_The problem_. Gather every line from the items below that contains the word "four". Case matters.

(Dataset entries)
------------------------

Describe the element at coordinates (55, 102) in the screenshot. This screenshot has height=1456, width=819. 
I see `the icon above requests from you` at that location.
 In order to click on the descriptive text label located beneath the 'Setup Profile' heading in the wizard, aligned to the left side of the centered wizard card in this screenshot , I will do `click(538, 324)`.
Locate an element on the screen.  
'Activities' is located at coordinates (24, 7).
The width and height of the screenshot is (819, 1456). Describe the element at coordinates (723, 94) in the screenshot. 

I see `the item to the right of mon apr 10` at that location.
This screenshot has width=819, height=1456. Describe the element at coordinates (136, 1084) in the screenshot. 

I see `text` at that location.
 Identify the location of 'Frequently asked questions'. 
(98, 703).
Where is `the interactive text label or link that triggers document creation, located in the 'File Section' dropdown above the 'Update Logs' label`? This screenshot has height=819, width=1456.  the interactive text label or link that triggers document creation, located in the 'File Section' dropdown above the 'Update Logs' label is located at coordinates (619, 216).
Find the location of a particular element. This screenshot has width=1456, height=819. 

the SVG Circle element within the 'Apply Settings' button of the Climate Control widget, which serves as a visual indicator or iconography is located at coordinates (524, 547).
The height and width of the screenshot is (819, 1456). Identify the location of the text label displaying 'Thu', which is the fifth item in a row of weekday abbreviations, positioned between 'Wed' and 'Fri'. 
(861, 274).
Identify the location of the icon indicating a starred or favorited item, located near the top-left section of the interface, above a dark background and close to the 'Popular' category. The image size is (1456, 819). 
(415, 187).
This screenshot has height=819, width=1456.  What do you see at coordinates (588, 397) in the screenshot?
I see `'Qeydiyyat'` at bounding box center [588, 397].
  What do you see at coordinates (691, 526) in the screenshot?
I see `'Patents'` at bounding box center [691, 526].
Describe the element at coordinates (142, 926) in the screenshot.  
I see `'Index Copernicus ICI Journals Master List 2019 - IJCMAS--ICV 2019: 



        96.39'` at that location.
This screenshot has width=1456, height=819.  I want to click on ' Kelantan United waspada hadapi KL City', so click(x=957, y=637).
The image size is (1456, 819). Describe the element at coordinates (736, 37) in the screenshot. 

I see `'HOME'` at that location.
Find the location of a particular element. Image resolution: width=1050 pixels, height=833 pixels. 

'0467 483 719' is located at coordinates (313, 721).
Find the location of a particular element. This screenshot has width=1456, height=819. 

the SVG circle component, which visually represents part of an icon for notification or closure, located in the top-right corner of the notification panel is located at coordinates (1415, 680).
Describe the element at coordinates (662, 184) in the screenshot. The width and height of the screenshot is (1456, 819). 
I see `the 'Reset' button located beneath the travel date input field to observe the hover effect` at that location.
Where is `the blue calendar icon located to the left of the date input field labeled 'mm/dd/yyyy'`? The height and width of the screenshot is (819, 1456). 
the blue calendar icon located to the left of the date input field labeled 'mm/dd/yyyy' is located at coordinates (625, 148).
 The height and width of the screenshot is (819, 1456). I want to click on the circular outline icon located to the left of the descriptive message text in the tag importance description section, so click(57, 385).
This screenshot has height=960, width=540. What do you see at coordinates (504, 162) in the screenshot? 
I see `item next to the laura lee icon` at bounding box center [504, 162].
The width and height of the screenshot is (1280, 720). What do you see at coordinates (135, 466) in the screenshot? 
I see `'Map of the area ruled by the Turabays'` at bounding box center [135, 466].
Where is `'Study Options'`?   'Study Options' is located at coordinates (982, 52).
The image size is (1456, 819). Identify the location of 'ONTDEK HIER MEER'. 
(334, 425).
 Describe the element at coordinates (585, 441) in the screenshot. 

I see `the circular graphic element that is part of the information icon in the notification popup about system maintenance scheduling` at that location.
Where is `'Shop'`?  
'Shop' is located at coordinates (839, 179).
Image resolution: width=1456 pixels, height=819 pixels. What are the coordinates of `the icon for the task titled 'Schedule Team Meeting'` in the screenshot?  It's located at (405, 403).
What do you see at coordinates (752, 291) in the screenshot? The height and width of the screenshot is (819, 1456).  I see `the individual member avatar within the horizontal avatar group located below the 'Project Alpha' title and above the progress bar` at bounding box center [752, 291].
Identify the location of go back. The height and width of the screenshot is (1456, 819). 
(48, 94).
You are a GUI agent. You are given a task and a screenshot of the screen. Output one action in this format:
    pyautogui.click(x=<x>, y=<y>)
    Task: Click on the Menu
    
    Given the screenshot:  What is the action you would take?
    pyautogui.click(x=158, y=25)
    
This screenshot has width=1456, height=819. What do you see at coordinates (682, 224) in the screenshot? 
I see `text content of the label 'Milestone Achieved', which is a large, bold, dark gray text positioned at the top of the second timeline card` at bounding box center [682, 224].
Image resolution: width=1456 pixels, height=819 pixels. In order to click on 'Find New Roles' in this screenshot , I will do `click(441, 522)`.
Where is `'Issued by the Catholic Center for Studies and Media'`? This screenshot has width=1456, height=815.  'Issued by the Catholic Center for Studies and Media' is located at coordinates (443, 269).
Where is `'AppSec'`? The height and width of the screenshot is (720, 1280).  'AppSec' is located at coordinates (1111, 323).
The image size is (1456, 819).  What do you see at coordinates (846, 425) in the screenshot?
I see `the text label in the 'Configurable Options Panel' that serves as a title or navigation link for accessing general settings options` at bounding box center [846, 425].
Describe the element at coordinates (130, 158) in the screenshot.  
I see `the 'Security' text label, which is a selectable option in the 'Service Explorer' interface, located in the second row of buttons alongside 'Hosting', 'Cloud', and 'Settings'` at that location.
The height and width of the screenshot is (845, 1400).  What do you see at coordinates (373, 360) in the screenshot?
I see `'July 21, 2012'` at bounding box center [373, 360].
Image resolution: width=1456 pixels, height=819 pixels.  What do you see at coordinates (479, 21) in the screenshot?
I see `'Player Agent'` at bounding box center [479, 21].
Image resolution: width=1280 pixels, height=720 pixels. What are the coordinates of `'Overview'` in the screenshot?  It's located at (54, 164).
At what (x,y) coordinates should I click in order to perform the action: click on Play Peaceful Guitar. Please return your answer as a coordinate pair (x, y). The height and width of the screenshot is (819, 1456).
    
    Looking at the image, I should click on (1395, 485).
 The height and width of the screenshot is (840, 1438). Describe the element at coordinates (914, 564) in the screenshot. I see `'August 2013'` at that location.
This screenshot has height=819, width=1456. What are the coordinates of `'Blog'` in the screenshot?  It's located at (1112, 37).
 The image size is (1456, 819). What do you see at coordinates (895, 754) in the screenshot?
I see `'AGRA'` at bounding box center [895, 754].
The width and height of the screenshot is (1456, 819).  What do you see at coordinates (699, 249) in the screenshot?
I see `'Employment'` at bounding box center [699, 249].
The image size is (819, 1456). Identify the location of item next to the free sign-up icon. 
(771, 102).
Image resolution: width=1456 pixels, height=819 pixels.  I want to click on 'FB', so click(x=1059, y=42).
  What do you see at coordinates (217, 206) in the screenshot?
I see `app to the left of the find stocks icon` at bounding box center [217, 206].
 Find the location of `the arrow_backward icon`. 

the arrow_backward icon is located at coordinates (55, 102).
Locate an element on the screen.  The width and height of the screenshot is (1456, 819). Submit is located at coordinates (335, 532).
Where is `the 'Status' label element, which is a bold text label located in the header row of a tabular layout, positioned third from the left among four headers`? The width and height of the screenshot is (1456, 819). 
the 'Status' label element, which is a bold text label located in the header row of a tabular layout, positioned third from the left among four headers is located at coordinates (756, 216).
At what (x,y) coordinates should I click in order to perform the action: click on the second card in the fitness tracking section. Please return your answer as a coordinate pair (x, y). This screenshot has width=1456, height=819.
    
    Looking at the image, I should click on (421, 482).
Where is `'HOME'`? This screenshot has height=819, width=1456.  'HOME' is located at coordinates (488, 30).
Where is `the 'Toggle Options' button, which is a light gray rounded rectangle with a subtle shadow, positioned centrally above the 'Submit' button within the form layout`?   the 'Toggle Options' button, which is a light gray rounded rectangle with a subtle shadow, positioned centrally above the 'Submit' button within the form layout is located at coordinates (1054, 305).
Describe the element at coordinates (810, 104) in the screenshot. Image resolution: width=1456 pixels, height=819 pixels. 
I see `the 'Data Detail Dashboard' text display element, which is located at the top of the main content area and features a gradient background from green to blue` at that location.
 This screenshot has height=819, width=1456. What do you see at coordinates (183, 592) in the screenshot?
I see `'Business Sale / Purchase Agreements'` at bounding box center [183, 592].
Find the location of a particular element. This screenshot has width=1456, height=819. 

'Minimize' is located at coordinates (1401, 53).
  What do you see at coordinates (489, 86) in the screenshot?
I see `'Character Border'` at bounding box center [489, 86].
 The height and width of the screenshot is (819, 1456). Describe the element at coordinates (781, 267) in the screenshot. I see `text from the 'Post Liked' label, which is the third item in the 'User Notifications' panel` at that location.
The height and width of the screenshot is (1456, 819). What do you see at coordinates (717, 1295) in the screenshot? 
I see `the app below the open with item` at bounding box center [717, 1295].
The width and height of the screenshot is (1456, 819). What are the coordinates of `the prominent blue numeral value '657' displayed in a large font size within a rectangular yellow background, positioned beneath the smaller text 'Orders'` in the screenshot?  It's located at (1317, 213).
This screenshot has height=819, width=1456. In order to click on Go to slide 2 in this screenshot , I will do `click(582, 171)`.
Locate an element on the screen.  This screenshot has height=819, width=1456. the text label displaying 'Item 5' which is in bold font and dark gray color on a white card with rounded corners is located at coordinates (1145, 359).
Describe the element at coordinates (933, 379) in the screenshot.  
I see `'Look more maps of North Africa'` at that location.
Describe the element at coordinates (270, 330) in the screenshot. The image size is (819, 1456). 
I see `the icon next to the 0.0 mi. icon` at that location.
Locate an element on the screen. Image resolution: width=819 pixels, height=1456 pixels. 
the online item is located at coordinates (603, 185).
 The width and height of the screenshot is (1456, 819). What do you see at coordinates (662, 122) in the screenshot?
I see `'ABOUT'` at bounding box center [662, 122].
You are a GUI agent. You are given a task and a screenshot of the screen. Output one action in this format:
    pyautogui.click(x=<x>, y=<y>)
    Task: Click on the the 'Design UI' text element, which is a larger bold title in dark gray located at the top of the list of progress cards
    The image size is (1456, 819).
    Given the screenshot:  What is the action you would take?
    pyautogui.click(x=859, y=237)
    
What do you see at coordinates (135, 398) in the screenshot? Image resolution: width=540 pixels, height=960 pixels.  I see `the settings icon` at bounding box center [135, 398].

------------------------

_Output of the exercise_.
Where is `the 'Status' label element, which is a bold text label located in the header row of a tabular layout, positioned third from the left among four headers`? The width and height of the screenshot is (1456, 819). 
the 'Status' label element, which is a bold text label located in the header row of a tabular layout, positioned third from the left among four headers is located at coordinates (756, 216).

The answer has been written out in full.